Post by Automatic Gainsay » Fri Jun 19, 2009 4:07 am

Tchammosaur wrote:Ha! It is a subjective statement, and I'm making that clear with the words "for me". I am nowhere saying that is the same for everyone. Increased functionality doesn't necessarily make a synth better sounding to a larger number of people. You're the one claiming knowledge of other people's tastes based on "functionality". I'm not making any such claim.
Ha ha, you need to post here more. :wink:
I am the resident "sound trumps functionality" guy.
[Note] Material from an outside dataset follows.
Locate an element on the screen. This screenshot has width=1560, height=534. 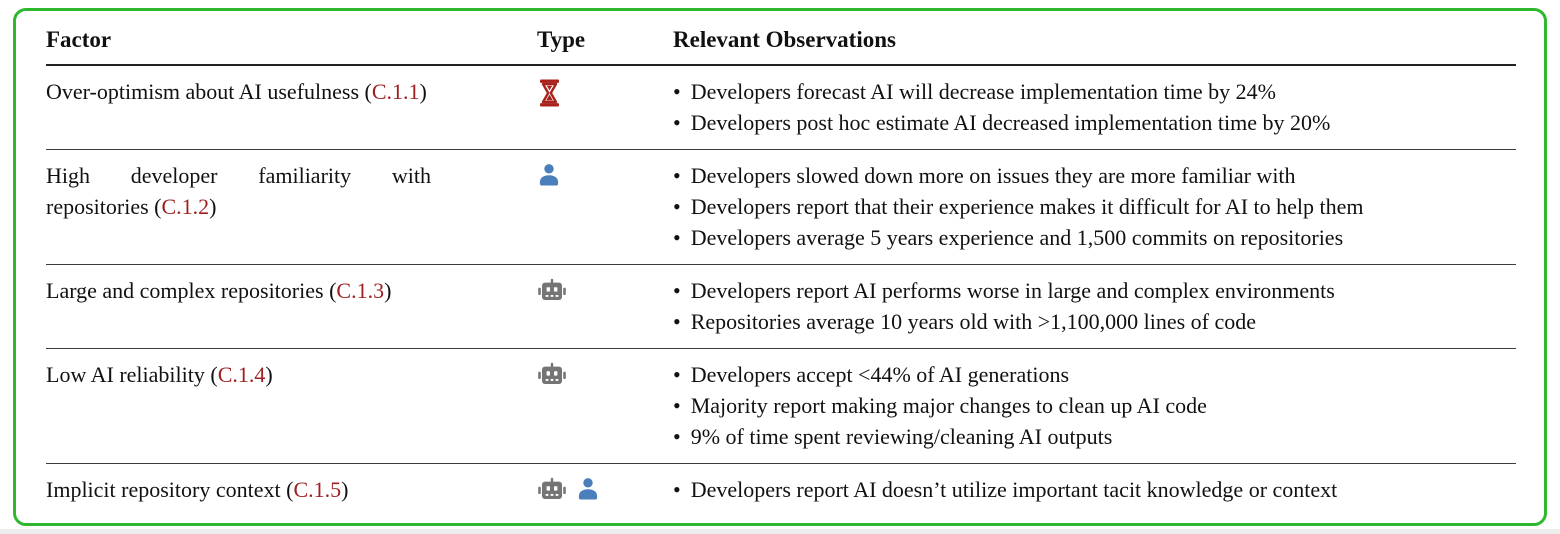
factor-text: Implicit repository context is located at coordinates (164, 490). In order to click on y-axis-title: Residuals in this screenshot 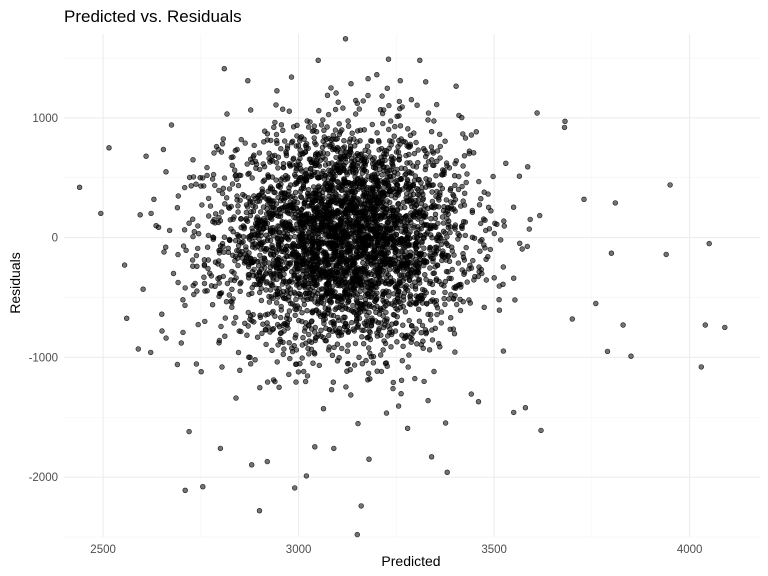, I will do `click(15, 282)`.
I've been trying to tell people for years that a Minimoog trumps much simply because it sounds so nice... but SO MANY people place a vast list of functionality over beautiful sound.

Tchammosaur wrote:Since when does one have to be an electrical engineer to appreciate the sound of a synthesizer?
To be more specific, I'll say that the Juno sounds richer, better balanced. But, there is also just something that I can't quite qualify, and I am certainly allowed to make that claim without full understanding of the synth's circuits. They are different synthesizer with different sounds, and even if this difference is based on circuitry, I'm not going to go in and dig through the circuits to find out what's making one better sounding for me.
Fair enough!
Irrespective of functionality, I've found the JX sound to be warmer and messier than the other DCO synths.
:::shrugs::::
It is a very subjective thing.


Tchammosaur wrote:Saying something like "sound trumps functionality" is kind of a catch-22 I think. To me, the functionality of a synthesizer lies only in the spectrum of acceptable sounds that it makes, not in the large number of modulation options ... ... When the sound is pleasing, the more modulation options the better though!